• [Problem 1]:
Answer these from the patent claims on a media stacking apparatus, one per line:
(a) In claim 20, what connects the pressing unit and the damping unit?
(b) In claim 21, on which surface of the damping unit is the elastic member provided?
(c) In claim 22, what is the damping unit hinged to?
• [Problem 2]:
Decide whether each statement agrees with the patent claims on a media stacking apparatus, and support each answer with a quote:
(a) The feeding means rotate in the same direction.
(b) The rotating plate is narrower than the collision plate.
(c) The link has link rings at only one end.
• [Problem 3]: Extend the patent claims on a media stacking apparatus beyond their final sentence.

• [Selected text]:
20. The media stacking apparatus as claimed in claim 19 herein the
pressing unit and the damping unit are connected to each other
through a link, the link having link rings provided at both ends
thereof, the link rings allowing a pin as a rotational shaft to
pass therethrough, the link being connected to the rotating plate
of the damping unit and the pin ring of the pressing unit through
the pins, respectively.
21. A media stacking apparatus for an automatic media dispenser,
comprising: a media box provided with a seating space allowing
media to be pulled and stacked therein; feeding means provided to
face each other and to rotate in opposite directions relative to
one another so that the media are pulled into the seating space; a
damping unit colliding against a leading end of the medium pulled
into the seating space by the feeding means and being provided with
an elastic member on a rear surface thereof to exert a restitution
force when the collision of the medium; and a pressing unit for
pressing down a trailing the medium after the collision of the
leading end of the medium.
22. The media stacking apparatus as claimed in claim 21, wherein
the damping unit is hinged to one surface of the media box; and the
damping unit comprises a collision plate foamed of a plate having a
small thickness and inclined downward to face a bottom surface of
the media box to collide against the leading end of the medium, and
a rotating plate having a width relatively smaller than that of the
collision plate and rotating together with the collision plate when
the leading end of the medium collides against the collision
plate.

• [Stored rows]:
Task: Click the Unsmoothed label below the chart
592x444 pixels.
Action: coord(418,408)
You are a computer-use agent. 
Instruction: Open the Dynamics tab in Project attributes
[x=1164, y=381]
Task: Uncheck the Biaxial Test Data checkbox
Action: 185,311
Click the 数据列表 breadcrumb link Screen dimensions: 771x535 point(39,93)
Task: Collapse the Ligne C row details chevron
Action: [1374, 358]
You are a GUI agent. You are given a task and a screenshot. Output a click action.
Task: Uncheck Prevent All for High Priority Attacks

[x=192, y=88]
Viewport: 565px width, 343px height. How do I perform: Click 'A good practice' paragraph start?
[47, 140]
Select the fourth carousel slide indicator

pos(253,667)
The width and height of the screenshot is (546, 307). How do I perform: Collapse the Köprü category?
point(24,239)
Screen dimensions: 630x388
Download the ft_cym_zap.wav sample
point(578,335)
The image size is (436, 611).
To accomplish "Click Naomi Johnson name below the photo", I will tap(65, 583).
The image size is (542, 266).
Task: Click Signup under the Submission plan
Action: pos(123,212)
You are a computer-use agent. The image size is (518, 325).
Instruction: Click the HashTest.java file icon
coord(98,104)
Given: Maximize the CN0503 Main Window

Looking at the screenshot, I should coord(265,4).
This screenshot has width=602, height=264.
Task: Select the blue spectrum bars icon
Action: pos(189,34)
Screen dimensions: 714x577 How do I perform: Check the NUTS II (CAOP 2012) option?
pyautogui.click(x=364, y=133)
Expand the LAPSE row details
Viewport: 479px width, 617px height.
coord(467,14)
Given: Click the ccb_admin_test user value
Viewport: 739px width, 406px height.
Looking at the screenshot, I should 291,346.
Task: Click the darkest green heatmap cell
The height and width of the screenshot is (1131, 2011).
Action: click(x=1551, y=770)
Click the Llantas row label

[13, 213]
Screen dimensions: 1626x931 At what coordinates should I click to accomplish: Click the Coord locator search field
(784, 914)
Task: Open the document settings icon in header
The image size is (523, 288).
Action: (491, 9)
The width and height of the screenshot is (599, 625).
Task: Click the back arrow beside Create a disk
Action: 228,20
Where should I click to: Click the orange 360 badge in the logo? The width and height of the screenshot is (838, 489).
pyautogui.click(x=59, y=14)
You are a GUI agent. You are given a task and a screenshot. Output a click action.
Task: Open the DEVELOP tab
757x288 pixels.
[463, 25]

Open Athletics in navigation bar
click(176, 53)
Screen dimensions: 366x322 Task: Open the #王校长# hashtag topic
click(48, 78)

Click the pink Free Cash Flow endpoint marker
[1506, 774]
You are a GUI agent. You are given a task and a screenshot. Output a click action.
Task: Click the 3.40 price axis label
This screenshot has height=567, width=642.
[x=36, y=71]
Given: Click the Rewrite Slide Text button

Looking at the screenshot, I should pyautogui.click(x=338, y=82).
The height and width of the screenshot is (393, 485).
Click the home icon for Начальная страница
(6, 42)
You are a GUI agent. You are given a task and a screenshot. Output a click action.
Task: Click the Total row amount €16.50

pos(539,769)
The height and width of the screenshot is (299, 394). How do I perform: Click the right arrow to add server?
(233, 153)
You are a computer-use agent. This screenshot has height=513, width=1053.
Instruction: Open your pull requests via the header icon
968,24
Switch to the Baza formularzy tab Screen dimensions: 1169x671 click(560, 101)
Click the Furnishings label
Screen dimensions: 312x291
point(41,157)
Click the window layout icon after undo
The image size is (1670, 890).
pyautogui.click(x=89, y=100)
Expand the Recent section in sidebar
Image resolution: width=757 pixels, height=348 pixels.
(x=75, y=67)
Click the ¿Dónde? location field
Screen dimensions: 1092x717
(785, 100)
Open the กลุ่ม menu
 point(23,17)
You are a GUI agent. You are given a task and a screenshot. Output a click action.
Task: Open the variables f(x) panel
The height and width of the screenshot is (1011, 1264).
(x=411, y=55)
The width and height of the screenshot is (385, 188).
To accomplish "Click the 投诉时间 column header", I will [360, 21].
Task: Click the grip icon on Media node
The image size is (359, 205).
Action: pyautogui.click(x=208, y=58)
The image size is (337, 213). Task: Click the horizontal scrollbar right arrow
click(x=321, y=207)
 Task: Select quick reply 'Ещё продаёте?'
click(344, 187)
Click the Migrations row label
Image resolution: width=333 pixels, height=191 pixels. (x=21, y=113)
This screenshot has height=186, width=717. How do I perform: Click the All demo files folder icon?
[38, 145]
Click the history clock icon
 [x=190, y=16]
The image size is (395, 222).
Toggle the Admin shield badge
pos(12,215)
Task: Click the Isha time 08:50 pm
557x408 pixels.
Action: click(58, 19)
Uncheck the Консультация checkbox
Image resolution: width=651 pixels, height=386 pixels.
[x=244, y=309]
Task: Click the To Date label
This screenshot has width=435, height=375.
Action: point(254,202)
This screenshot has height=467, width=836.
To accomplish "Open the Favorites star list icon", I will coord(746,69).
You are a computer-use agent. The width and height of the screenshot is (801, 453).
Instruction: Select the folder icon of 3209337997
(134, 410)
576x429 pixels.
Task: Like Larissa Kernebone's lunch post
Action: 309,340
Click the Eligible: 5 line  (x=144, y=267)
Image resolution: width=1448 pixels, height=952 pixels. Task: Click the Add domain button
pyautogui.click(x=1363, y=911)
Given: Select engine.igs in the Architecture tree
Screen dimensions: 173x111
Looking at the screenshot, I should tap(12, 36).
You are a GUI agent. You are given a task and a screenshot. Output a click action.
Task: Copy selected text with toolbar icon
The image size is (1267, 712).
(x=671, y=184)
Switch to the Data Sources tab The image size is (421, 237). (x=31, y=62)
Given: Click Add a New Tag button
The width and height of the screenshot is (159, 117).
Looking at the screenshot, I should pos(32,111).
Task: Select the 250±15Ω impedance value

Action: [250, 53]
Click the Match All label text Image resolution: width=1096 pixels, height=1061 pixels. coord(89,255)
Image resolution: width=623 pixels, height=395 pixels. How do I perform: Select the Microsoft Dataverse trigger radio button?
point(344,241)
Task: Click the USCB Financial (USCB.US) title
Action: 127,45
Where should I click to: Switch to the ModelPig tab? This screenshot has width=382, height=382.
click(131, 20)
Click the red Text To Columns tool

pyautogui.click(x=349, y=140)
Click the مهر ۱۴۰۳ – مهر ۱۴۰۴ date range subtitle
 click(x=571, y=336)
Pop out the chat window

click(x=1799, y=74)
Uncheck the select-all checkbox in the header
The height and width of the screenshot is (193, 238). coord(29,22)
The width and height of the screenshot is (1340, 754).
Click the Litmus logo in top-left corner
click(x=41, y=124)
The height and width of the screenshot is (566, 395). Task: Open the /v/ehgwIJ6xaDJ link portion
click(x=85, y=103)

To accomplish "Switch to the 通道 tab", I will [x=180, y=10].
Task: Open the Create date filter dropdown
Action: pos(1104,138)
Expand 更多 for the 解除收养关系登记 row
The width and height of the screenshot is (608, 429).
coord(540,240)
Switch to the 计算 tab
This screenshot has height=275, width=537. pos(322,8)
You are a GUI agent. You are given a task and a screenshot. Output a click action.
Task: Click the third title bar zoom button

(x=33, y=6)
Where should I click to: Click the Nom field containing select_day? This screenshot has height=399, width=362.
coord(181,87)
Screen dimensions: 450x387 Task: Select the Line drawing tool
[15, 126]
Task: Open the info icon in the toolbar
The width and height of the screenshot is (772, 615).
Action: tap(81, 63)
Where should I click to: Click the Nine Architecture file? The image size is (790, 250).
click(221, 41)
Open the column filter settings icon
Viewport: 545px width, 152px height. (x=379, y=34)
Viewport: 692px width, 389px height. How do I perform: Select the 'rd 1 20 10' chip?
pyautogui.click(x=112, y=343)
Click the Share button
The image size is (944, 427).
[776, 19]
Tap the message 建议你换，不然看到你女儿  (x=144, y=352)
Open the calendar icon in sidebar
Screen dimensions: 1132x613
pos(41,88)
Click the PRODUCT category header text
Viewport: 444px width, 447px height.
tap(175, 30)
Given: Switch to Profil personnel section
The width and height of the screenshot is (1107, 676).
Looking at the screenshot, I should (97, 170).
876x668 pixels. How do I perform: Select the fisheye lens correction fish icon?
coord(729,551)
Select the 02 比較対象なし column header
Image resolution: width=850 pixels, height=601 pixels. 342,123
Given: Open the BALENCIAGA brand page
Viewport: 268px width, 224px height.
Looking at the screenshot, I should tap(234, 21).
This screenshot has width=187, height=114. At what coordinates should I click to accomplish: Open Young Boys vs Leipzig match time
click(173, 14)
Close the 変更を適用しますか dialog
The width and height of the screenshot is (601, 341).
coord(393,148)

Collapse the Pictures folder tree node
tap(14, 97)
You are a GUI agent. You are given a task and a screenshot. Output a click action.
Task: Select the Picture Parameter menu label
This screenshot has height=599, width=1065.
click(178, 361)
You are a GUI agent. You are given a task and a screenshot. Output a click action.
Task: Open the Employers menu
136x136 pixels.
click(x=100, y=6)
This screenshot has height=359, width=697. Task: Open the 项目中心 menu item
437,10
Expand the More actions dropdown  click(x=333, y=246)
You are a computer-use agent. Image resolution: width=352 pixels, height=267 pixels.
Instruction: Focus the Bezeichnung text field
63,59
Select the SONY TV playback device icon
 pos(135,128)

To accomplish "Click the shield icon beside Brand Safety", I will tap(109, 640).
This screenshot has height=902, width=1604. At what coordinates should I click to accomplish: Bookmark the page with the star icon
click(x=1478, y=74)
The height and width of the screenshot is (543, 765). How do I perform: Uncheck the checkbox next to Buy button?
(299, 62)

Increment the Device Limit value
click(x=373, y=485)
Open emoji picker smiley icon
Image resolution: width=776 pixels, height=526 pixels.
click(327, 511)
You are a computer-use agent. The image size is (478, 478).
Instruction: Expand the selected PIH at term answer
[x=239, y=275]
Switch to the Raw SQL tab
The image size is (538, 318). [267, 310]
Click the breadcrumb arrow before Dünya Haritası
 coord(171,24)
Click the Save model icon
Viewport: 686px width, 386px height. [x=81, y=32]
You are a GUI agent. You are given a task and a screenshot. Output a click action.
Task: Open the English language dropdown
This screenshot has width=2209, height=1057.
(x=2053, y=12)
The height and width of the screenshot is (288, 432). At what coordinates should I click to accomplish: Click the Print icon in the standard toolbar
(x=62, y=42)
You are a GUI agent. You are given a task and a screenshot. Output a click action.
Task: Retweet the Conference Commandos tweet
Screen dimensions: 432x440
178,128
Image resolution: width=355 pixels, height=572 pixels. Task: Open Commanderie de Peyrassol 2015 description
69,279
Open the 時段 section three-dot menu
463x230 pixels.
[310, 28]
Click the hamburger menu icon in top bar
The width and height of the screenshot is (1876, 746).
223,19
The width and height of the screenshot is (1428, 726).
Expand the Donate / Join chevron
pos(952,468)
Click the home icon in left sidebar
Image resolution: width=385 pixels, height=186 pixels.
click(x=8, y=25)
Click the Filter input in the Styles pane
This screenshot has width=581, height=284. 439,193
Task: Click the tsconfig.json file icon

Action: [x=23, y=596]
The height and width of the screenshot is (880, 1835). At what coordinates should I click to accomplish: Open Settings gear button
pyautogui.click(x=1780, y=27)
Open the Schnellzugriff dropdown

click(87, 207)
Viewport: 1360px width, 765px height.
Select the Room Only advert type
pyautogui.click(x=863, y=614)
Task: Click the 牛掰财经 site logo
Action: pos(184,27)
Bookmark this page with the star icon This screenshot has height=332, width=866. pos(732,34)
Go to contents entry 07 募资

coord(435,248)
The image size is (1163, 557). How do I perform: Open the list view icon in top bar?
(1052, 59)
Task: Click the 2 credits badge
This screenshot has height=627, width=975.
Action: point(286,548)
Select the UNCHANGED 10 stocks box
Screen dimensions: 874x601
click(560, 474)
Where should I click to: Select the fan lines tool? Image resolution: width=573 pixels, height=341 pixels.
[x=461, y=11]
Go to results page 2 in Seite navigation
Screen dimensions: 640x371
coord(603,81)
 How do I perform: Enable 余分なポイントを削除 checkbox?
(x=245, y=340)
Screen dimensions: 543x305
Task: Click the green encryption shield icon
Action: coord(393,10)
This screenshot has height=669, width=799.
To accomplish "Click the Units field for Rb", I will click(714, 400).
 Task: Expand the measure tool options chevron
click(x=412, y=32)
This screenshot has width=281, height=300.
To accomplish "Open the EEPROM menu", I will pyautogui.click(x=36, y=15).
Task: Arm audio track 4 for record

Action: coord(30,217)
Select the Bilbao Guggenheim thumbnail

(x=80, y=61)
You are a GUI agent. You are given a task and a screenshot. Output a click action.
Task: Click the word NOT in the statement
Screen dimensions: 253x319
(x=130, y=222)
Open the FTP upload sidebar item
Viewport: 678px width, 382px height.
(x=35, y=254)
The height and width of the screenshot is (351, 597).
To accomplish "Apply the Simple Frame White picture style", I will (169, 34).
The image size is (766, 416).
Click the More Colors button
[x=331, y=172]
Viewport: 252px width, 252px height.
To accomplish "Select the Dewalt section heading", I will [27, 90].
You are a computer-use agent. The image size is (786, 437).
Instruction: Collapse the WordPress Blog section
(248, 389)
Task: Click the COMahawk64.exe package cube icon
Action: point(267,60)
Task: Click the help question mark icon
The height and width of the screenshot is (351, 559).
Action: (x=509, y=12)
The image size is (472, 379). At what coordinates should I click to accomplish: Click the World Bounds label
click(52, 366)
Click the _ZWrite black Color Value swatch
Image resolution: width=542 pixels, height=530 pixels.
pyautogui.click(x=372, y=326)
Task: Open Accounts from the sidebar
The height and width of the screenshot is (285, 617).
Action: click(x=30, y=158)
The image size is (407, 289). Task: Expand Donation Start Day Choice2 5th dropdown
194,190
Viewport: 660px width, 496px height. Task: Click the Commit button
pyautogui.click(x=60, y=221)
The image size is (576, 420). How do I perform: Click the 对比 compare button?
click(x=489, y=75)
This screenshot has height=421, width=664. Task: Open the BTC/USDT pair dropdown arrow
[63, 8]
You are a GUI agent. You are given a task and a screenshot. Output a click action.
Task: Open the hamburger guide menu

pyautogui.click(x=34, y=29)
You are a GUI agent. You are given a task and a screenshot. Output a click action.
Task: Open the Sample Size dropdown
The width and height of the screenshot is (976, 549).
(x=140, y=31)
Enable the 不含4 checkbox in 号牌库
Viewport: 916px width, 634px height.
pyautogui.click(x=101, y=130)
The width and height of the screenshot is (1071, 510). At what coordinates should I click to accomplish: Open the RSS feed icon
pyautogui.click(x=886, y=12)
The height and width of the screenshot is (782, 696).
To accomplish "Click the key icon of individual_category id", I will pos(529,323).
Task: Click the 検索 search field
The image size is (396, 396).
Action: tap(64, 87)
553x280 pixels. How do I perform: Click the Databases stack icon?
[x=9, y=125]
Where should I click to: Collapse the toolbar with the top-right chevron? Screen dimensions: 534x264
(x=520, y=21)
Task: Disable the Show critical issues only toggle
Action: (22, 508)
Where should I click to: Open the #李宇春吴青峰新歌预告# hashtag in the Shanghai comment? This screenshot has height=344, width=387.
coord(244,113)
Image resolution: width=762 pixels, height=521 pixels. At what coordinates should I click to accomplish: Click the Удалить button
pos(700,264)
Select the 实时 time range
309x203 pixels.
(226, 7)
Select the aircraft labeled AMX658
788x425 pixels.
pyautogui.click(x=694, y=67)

• [Exercise answer 1]:
(a) A link
(b) Its rear surface
(c) One surface of the media box

• [Exercise answer 2]:
(a) No: "to rotate in opposite directions relative to one another"
(b) Yes: "a rotating plate having a width relatively smaller than that of the collision plate"
(c) No: "the link having link rings provided at both ends thereof"

• [Exercise answer 3]:
23. The media stacking apparatus as claimed in claim 22, wherein
the pressing unit is rotated about a rotational shaft having both
ends supported to the media box, the pressing unit having a pin
ring provided at a position spaced apart from the rotational shaft
by a predetermined distance, the pin ring being connected to the
damping unit to cooperate therewith.
24. The media stacking apparatus as claimed in claim 23, wherein
the pressing unit and the damping unit are connected to each other
through a link, the link having link rings provided at both ends
thereof, the link rings allowing a pin as a rotational shaft to
pass therethrough, the link being connected to the rotating plate
of the damping unit and the pin ring of the pressing unit through
the pins, respectively.
25. A media stacking apparatus for an automatic media dispenser,
comprising: a media box provided with a seating space allowing
media to be pulled and stacked therein; feeding means provided to
face each other and to rotate in opposite directions relative to
one another so that the media are pulled into the seating space; a
damping unit colliding against a leading end of the medium pulled
into the seating space by the feeding means; a pressing unit
rotating in cooperation with the damping unit and pressing down a
trailing the medium after the medium collides against the damping
unit; and a link provided with link rings at both ends thereof to
connect the damping unit and the pressing unit, the link rings
being connected to pin rings through pins, respectively, the pin
rings being provided on the damping unit and the pressing unit.
26. The media stacking apparatus as claimed in claim 25, wherein an
elastic member is provided between a rear surface of the damping
unit and the media box to exert a restitution force on the damping
unit when the medium collides against the damping unit.
27. The media stacking apparatus as claimed in claim 26, wherein
the damping unit is hinged to one surface of the media box; and the
damping unit comprises a collision plate formed of a plate having a
small thickness and inclined downward to face a bottom surface of
the media box to collide against the leading end of the medium, and
a rotating plate having a width relatively smaller than that of the
collision plate and rotating together with the collision plate when
the leading end of the medium collides against the collision
plate.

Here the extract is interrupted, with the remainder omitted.